* Quoted text *
.....
It is the King who tells the ancient native legends (or Sagas) to Daggett, & Daggett writes them down — & connects them, very plausibly into an historical chain, with names & dates & details. . . .
This is what I suggest:
1. That without the King’s expressed collaboration, we will pay what I was paid on the Innocents Abroad— 15 per cent of the profit above cost of manufacture.
2. With mention of the King as collaborator in the introduction, we will pay 40 per cent of the profits.
3. With both names in the title page as authors, we will pay 60 per cent of the profits.
Keep this thing quiet. We will talk when I come down. And keep this letter handy for reference.
Daggett thinks he can get the King to consent to nearly any reasonable thing. With a sufficient concession from him, I would rather have this book than any that is offering now. It can be fascinatingly illustrated. . . .
Yr. truly
S. L. C.
Copyright 1944 the Mark Twain Company.
Daggett was an old friend. He had been one of the Virginia City Enterprise group, and later, when he was in Congress, he had coöperated with Uncle Sam in copyright matters, so naturally Uncle Sam liked his book. It was published by the Webster Company and decidedly was not a success. Uncle Sam ignored it in his reminiscences.
2
Dec. 16, ‘85. 6 P.M.
DEAR CHARLEY —
I am plotting out a new book, & am full of it; so unless there is use for me down there, I shall not come yet awhile.
Telegraph me as soon as you have settled the mask matter, for I am full of solicitude & shan’t feel easy & comfortable till it is settled to Mrs. Grant’s satisfaction. Don’t forget.
Yr truly
S. L. C.
The book was probably A Connecticut Yankee in King Arthur’s Court. It is too bad that Mark Twain ran into trouble about the death mask of General Grant at this time, when he was in a writing mood. Albert Bigelow Paine makes no mention of the “mask matter” in his biography, but Uncle Sam tells about it in his Notebook. Karl Gerhardt was a young sculptor whose studies in Paris Uncle Sam had financed; a photograph of Gerhardt’s portrait bust of his benefactor was used as the frontispiece of Huckleberry Finn. Shortly before the death of General Grant, Gerhardt wrote to Mark Twain, asking that he persuade the Grant family to allow the sculptor to take a death mask of the General.
Mark Twain felt a little uncomfortable about the project, so he told Gerhardt to get in touch with General Badeau, Grant’s old friend. Badeau had been on Grant’s staff and served as his secretary during the Civil War. Grant liked him. Uncle Sam also asked Badeau to coöperate with Gerhardt, which he did; General Badeau was not troubled by undue sensitiveness, and on Grant’s death the mask was made. Unfortunately, the question of who owned the mask seems to have come up. Apparently no agreement was reached at the time the mask was made which is not surprising. Evidently Gerhardt wanted to keep title to the original mask, so that he could sell reproductions of it.
The estimated loss of $100,000 due to this quarrel sounds high to me, but $100,000 was Mark Twain’s favorite figure for losses, $1,000,000 for profits.
HARTFORD, Dec. 17, ‘85
DEAR CHARLEY —
Well, I am at my wit’s end. Gerhardt is obdurate in the belief that his position is right and unassailable. I do not know any way out of the deadlock except the one proposed by Col. Grant. It will make scandal & newspaper talk, & injure the book a hundred thousand dollars’ worth, but nevertheless it is the course which I would advise the Colonel to take, for it will settle the matter & settle it permanently. Whether the thing shall go into court now, or wait till the Ward and Grant proceedings are ended & silenced & the second volume safely out & distributed to the subscribers, is a question for you to determine with the Colonel — but into court I would certainly go with it, sooner or later.
.....
* Available data *
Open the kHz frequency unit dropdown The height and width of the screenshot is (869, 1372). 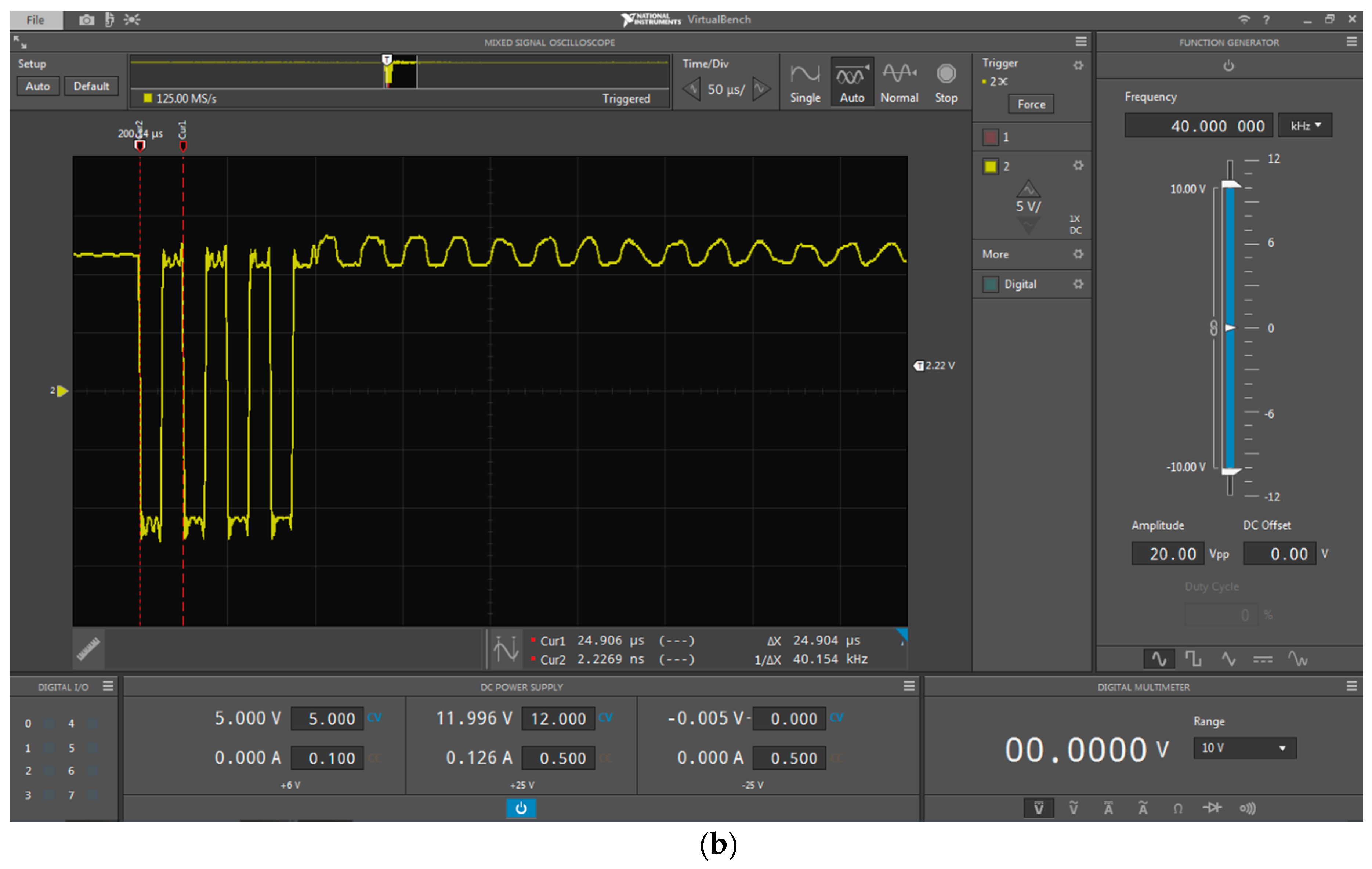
.....
* Set tasks *
(1) From the Mark Twain letters, pull out the part that opens with the words containing "The estimated loss" and closes with "sooner or later.", copying it word for word.
(2) Pick up the Mark Twain letters at the point where they stop and carry them forward.

* Answers for this exercise *
(1)
The estimated loss of $100,000 due to this quarrel sounds high to me, but $100,000 was Mark Twain’s favorite figure for losses, $1,000,000 for profits.
HARTFORD, Dec. 17, ‘85
DEAR CHARLEY —
Well, I am at my wit’s end. Gerhardt is obdurate in the belief that his position is right and unassailable. I do not know any way out of the deadlock except the one proposed by Col. Grant. It will make scandal & newspaper talk, & injure the book a hundred thousand dollars’ worth, but nevertheless it is the course which I would advise the Colonel to take, for it will settle the matter & settle it permanently. Whether the thing shall go into court now, or wait till the Ward and Grant proceedings are ended & silenced & the second volume safely out & distributed to the subscribers, is a question for you to determine with the Colonel — but into court I would certainly go with it, sooner or later.

(2)
Yrs truly
S. L. CLEMENS
HARTFORD, Dec. 18, '85
Private
DEAR CHARLEY —
The more I think of it, the more dreadful seems the idea of going into court & dragging General Grant’s name out of the rest & peace of the grave again. This degrading scandal must be prevented — it just simply must.
Now I have an idea which you may think is a wild one, but I want you to consider it; not lightly, but thoughtfully — & then tell me your verdict. To-wit:
Mrs. Grant offers to remunerate Gerhardt for his trouble, & take the mask, but — well, I have stopped discussing that: his price is too high. But I have been figuring, & I find that he owes me more money than I supposed. Of borrowed money he owes me nine or ten thousand dollars, & I am responsible for eight thousand more — seventeen or eighteen thousand altogether: a sum which he cannot expect to pay me for years if he loses the mask. Now then, what I want to do is to propose to him that he hand over the mask to Mrs. Grant & I will give him a receipt in full for all he owes me & assume also the payment of the outstanding obligations. It is the same as giving him $17,000 or $18,000 for the mask. But it will restore Mrs. Grant’s peace of mind, & keep the scandal out of court & out of the papers.
Mrs. Grant proposes to publish the General’s letters to her — letters extending over a period of forty years. Two or three volumes, perhaps. If she is willing to give us the book at any figure under 70 per cent of the profits — even though it be but half a cent — good; it will be her contribution toward helping to keep this unpleasant thing out of court & out of the press. But if she isn’t walling, she mustn’t do it, nor think of it, & I will make the above offer to Gerhardt & shoulder all the expense of it myself. For that matter must be kept out of the mouths of the scandal-loving gossips of the country.
I have not hinted this idea to Gerhardt, & shall not until I hear from you. But to my mind it is the only hopeful solution I have struck yet.
Yr truly
S. L. C.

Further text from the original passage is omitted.